The study, 2012-2014 Scottish Health Survey, drew data from more than 14000 people in Scotland. It found that 45-54-year old men spend on average 7.8 hours per weekday sitting down compared to 7.4 hours for the over 75s. Sedentary work was the main reason for this inactivity.
Such inactivity increases the risk of the individual developing morbidity such as type II or non-insulin dependent diabetes, cardiovascular disease, joint problems and some cancers. It also increases the chances of an early death.
Being physically active at other times does not off-set the risk described above. It is recommended that anybody with such a sedentary occupation engineers movement into their working habits. This could be walking up and down the stairs once every hour, walking outside for lunch, taking time to stand up and stretch/move one’s joints through range – 30 seconds every 30 minutes, conducting a meeting standing or walking or walking over to a colleague to speak to them rather than sending an electronic message.
Once I was delighted to see two of my previous bosses conduct a non-confidential meeting one whilst pedalling on an exercise bike and one whilst walking on a treadmill. Of course, not everyone has access to such equipment in the workplace but it was a case of the two individuals making the best use of what was available.
In that role, I was also given an insight to what the study described above details. We tested clients heart rate and rhythm with a First Beat lifestyle monitoring kit. Many of these clients were sedentary workers in the City of London. Many of them exercised strenuously regularly for 6-16 hours a week. However, what was obvious was that this exercise was packaged into bundles either in the early morning, evening or at weekends. During the work-days the clients were so inactive it would have been difficult to determine whether they were sitting or lying down purely from the data.

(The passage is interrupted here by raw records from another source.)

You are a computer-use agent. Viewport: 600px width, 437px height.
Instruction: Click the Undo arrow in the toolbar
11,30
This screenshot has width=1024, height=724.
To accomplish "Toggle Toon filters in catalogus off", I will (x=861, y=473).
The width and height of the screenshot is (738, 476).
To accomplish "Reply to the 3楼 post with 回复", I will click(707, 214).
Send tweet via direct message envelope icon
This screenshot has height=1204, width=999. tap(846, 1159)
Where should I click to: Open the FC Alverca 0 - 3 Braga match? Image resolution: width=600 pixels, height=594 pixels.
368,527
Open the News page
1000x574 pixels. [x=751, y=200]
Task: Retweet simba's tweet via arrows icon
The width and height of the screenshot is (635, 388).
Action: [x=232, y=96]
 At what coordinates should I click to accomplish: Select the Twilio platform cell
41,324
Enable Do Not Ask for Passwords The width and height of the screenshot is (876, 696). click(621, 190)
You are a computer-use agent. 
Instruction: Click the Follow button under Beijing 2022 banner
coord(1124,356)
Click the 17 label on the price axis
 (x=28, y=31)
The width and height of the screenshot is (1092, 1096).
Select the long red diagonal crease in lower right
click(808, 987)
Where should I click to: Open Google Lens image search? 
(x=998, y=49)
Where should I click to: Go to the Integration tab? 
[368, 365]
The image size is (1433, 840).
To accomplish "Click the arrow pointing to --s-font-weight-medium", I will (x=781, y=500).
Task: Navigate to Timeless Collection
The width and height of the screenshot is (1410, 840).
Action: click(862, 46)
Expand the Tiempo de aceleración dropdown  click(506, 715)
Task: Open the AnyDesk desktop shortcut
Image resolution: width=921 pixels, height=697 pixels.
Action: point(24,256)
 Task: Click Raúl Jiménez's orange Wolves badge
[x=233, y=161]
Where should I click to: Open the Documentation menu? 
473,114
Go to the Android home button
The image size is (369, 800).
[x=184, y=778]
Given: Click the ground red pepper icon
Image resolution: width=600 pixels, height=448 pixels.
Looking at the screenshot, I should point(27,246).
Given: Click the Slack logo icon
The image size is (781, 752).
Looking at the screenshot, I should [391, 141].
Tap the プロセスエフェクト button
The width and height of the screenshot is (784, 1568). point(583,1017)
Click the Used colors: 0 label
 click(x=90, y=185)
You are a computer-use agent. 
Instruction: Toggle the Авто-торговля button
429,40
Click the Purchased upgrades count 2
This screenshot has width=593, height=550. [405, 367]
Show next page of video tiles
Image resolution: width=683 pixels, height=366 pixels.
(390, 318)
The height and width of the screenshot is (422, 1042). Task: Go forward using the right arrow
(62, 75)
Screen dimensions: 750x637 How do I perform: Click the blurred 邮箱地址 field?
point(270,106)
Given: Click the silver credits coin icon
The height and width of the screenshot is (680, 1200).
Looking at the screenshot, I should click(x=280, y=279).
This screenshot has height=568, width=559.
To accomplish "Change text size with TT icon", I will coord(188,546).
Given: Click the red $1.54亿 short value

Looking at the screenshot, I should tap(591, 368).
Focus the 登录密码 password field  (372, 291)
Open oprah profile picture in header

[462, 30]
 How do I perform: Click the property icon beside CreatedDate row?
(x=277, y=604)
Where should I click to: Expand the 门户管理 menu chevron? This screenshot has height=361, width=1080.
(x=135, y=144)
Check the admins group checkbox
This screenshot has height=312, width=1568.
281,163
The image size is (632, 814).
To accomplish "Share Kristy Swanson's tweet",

This pattern of working is cultural. Moving around at work is seen as unusual or an inconvenience when in fact it is vital to a health life and to a long life.
Tessa Strain, the lead researcher of the Scottish Health Survey is quoted as saying, ‘Large parts of the population are dangerously sedentary, something we have underestimated. We need to tackle high levels of sedentary time in early and middle age, when patterns may develop. Our findings suggest that changing habits in the workplace could be an appropriate place to start given how much time we spend sitting there every day’.
The mantra I suggest we all adopt is, ‘Move, move, move!’ Humans have spent millions of years evolving a body for movement. Its healthy function is inextricably linked to movement. It’s time we all started to ‘Move, move, move!’